**Text shown**
Luxury retail group Saks Global has received court approval to access $500 million from its broader $1.75 billion debtor-in-possession (DIP) financing package, providing immediate liquidity as the company works through its Chapter 11 restructuring.
The funding approval followed Saks Global’s Chapter 11 bankruptcy filing in mid-January 2026 at the U.S. Bankruptcy Court for the Southern District of Texas. The filing came after mounting debt pressures linked to its acquisition and consolidation of Saks Fifth Avenue, Neiman Marcus, and Bergdorf Goodman under one corporate structure.
According to court filings, the retailer had been approaching a near-total cash shortfall before securing the financing.
What the $500 Million Is For
WATCH: High-end department store conglomerate Saks Global filed for bankruptcy protection in one of the largest retail collapses since the pandemic, a year after a deal that brought Saks Fifth Avenue, Bergdorf Goodman and Neiman Marcus under the same roof https://t.co/gdd8pCAqRN pic.twitter.com/G4oC4pXU9z
— Reuters Business (@ReutersBiz) January 14, 2026
The approved $500 million represents an initial tranche of the larger financing arrangement, which totals approximately $1.75 billion. The facility includes contributions from senior secured bondholders and asset-based lenders and is designed to keep the business operating throughout the bankruptcy process.
Saks Global has stated that the funds will be used primarily for ongoing operational expenses, including payments tied to new merchandise deliveries. These payments, often referred to in restructuring cases as “go-forward” obligations, apply only to goods supplied after the bankruptcy filing.
This distinction matters. Vendors supplying new inventory under Chapter 11 protection are legally entitled to payment under approved terms, which helps reduce the risk for brand partners continuing to ship products during the restructuring period.
Stores Remain Open Amid Inventory Strain
All Saks Global retail banners — Saks Fifth Avenue, Neiman Marcus, and Bergdorf Goodman — have remained open during the bankruptcy proceedings. However, reporting from Fashionista and industry trade outlets confirms that inventory flow slowed in the months leading up to the filing, as some suppliers delayed shipments due to unpaid pre-bankruptcy invoices.
The new financing is intended to stabilise those relationships by ensuring that post-filing merchandise is paid for in full, allowing seasonal inventory to resume moving into stores.

[Records taken from a dataset]
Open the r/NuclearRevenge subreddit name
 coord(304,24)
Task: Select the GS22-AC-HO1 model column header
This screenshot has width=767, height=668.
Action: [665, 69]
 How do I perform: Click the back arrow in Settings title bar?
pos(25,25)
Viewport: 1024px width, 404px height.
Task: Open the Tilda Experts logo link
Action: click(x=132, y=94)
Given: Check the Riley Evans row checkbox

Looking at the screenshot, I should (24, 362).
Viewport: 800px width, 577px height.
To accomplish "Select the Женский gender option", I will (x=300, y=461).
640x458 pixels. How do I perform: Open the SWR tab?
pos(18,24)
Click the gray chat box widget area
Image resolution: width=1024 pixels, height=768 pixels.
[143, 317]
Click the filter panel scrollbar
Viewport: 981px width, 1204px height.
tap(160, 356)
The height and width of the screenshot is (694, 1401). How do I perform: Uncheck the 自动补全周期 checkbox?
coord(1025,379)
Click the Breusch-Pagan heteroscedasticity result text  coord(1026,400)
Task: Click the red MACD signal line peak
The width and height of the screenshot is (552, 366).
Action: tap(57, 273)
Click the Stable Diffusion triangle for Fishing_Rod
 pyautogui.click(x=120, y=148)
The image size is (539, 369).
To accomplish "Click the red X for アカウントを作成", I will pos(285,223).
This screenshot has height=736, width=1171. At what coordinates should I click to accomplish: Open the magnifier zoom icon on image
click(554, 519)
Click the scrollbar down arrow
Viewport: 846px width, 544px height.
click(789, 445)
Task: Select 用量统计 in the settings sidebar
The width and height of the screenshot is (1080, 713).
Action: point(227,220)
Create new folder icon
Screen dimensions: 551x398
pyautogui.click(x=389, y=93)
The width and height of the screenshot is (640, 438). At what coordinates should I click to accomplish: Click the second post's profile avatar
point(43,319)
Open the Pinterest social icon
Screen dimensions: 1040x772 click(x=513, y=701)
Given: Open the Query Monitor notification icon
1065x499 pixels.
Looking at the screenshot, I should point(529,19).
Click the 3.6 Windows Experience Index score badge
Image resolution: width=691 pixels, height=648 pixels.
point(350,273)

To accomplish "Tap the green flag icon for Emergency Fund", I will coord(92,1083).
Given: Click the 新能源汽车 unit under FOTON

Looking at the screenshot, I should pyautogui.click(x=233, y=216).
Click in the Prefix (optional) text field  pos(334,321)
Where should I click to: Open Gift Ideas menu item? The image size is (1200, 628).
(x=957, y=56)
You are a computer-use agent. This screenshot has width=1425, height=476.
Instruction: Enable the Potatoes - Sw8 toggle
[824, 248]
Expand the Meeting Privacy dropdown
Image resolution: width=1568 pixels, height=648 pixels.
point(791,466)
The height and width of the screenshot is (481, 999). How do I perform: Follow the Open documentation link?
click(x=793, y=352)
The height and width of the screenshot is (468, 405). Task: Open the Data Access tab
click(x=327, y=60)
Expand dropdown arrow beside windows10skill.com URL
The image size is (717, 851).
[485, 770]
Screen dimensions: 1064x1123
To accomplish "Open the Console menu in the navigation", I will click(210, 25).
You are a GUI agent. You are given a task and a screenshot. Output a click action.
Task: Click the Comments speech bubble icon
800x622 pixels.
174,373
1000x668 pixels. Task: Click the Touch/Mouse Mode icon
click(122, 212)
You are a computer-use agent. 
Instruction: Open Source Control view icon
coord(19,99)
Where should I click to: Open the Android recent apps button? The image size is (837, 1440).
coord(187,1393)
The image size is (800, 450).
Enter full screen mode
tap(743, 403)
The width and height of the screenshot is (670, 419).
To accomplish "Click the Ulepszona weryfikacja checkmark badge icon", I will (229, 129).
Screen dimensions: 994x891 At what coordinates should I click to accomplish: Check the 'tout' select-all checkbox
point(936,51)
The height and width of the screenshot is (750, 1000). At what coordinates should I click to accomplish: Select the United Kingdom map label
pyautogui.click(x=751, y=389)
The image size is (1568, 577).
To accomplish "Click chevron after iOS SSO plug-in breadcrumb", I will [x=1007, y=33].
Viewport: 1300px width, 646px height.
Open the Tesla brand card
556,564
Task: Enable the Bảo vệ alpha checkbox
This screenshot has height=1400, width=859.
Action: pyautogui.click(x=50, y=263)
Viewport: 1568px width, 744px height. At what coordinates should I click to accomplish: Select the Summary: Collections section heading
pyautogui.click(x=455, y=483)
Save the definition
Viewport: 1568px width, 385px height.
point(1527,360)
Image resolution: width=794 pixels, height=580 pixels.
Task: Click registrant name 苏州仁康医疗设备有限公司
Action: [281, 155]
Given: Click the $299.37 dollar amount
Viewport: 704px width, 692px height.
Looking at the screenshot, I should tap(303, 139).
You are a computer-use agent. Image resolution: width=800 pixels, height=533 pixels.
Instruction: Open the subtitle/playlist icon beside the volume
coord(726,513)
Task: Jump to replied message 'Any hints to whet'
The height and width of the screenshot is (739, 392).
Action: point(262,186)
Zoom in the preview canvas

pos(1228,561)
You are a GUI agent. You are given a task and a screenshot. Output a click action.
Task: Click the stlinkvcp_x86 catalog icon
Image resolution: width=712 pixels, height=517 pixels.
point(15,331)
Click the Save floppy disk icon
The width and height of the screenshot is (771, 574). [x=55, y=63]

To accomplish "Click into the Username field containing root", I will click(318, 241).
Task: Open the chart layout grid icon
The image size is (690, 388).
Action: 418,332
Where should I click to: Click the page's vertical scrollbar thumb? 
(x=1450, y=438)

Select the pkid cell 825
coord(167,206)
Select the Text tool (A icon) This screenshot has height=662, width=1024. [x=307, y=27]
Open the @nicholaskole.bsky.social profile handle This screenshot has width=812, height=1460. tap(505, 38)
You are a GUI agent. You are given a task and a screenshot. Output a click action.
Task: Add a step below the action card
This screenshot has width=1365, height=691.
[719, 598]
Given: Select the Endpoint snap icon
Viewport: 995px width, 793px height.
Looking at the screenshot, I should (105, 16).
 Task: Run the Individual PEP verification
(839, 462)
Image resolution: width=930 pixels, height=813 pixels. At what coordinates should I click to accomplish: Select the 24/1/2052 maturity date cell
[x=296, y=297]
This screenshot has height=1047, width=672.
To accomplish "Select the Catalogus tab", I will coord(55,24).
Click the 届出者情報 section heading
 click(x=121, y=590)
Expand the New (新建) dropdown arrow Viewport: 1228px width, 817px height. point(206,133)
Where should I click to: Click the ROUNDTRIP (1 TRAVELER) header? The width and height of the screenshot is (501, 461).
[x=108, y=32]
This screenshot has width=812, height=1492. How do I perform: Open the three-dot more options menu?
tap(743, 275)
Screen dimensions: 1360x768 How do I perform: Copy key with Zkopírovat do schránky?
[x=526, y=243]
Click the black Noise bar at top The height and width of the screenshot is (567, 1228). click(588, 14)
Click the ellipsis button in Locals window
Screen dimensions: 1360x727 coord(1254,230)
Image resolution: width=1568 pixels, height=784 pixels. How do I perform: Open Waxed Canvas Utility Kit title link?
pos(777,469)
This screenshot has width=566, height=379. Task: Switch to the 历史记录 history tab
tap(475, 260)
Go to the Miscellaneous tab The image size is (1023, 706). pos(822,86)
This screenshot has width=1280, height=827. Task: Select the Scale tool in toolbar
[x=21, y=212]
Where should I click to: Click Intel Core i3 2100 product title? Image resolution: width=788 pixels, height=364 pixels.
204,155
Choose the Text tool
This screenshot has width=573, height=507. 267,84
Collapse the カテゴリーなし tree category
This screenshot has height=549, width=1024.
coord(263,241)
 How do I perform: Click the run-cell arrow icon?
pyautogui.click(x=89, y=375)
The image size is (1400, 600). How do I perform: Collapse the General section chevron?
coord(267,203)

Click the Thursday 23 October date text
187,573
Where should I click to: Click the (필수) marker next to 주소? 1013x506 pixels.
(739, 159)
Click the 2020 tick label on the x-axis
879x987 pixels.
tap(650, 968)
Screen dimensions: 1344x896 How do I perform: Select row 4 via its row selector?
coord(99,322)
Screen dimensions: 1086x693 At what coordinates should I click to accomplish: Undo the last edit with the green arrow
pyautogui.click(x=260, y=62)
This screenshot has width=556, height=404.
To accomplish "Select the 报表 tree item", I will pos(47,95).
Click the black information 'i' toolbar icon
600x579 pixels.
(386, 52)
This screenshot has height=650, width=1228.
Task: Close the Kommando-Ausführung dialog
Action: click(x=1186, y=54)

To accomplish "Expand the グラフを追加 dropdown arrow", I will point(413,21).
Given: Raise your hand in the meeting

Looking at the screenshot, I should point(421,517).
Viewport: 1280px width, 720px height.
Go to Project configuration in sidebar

**Things to do**
1. In the article on Saks Global's bankruptcy financing, in which court did the company file for Chapter 11?
2. Extend the article on Saks Global's bankruptcy financing, picking up after its final sentence.

**Results**
1. The U.S. Bankruptcy Court for the Southern District of Texas.

2.
While the company has not disclosed specific vendor payment schedules publicly, court documents confirm that maintaining supplier confidence is a central objective of the restructuring strategy.
Leadership and Restructuring Strategy

Saks Global is now led by Geoffroy van Raemdonck, who was appointed CEO following the bankruptcy filing. Van Raemdonck previously led Neiman Marcus through its own Chapter 11 restructuring in 2020, a process that resulted in the retailer emerging as a private company.
In statements submitted to the court, Saks Global described the Chapter 11 process as a mechanism to restructure its debt obligations while preserving the underlying retail business. The company has indicated that it intends to continue normal operations while negotiating with creditors.
Court filings reveal that Saks Global holds significant secured and unsecured debt, with unsecured creditors comprising several major luxury brands. Precise figures vary across filings. Reported unsecured claims run into hundreds of millions of dollars, according to Investing.com’s review of creditor documents.
Not a Rescue, But a Reset
Many of Saks Global’s troubles are not unique. Global department-store sales fell by 4-6% in 2025, reckons one consultancy https://t.co/UkqLoG5yVI
— The Economist (@TheEconomist) January 16, 2026
It is important to note that the $500 million financing approval does not resolve Saks Global’s financial challenges. Instead, it provides short-term liquidity while the company works toward a longer-term restructuring plan.
The remaining portions of the $1.75 billion financing package are structured to be accessed over time, subject to court oversight and performance milestones. Additional funding is expected to become available to Saks Global upon emergence from bankruptcy, should the company meet the conditions outlined in its restructuring proposal.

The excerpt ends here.